Copy every record exactly. Nothing may be skipped.

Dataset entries
□ □ □ □ □
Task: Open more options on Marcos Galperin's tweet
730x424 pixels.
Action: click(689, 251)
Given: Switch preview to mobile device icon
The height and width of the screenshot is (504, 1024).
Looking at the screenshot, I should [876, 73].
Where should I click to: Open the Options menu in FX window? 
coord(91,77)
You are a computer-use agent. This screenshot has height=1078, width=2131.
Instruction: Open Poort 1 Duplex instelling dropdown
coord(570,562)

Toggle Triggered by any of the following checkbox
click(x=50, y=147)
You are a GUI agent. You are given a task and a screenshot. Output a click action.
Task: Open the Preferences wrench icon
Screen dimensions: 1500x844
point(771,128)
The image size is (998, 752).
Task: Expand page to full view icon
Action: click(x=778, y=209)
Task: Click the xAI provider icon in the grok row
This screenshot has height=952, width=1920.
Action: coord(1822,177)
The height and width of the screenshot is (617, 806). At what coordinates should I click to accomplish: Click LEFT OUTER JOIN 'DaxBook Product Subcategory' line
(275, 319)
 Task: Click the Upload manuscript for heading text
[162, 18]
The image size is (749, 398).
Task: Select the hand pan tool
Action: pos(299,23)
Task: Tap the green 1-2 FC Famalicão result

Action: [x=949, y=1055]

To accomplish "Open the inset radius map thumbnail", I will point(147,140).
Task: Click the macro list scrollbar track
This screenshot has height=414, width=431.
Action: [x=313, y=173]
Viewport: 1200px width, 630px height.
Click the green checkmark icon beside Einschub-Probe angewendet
□ □ □ □ □
→ Output of the exercise:
Task: Open more options on Marcos Galperin's tweet
730x424 pixels.
Action: click(689, 251)
Given: Switch preview to mobile device icon
The height and width of the screenshot is (504, 1024).
Looking at the screenshot, I should [876, 73].
Where should I click to: Open the Options menu in FX window? 
coord(91,77)
You are a computer-use agent. This screenshot has height=1078, width=2131.
Instruction: Open Poort 1 Duplex instelling dropdown
coord(570,562)

Toggle Triggered by any of the following checkbox
click(x=50, y=147)
You are a GUI agent. You are given a task and a screenshot. Output a click action.
Task: Open the Preferences wrench icon
Screen dimensions: 1500x844
point(771,128)
The image size is (998, 752).
Task: Expand page to full view icon
Action: click(x=778, y=209)
Task: Click the xAI provider icon in the grok row
This screenshot has height=952, width=1920.
Action: coord(1822,177)
The height and width of the screenshot is (617, 806). At what coordinates should I click to accomplish: Click LEFT OUTER JOIN 'DaxBook Product Subcategory' line
(275, 319)
 Task: Click the Upload manuscript for heading text
[162, 18]
The image size is (749, 398).
Task: Select the hand pan tool
Action: pos(299,23)
Task: Tap the green 1-2 FC Famalicão result

Action: [x=949, y=1055]

To accomplish "Open the inset radius map thumbnail", I will point(147,140).
Task: Click the macro list scrollbar track
This screenshot has height=414, width=431.
Action: [x=313, y=173]
Viewport: 1200px width, 630px height.
Click the green checkmark icon beside Einschub-Probe angewendet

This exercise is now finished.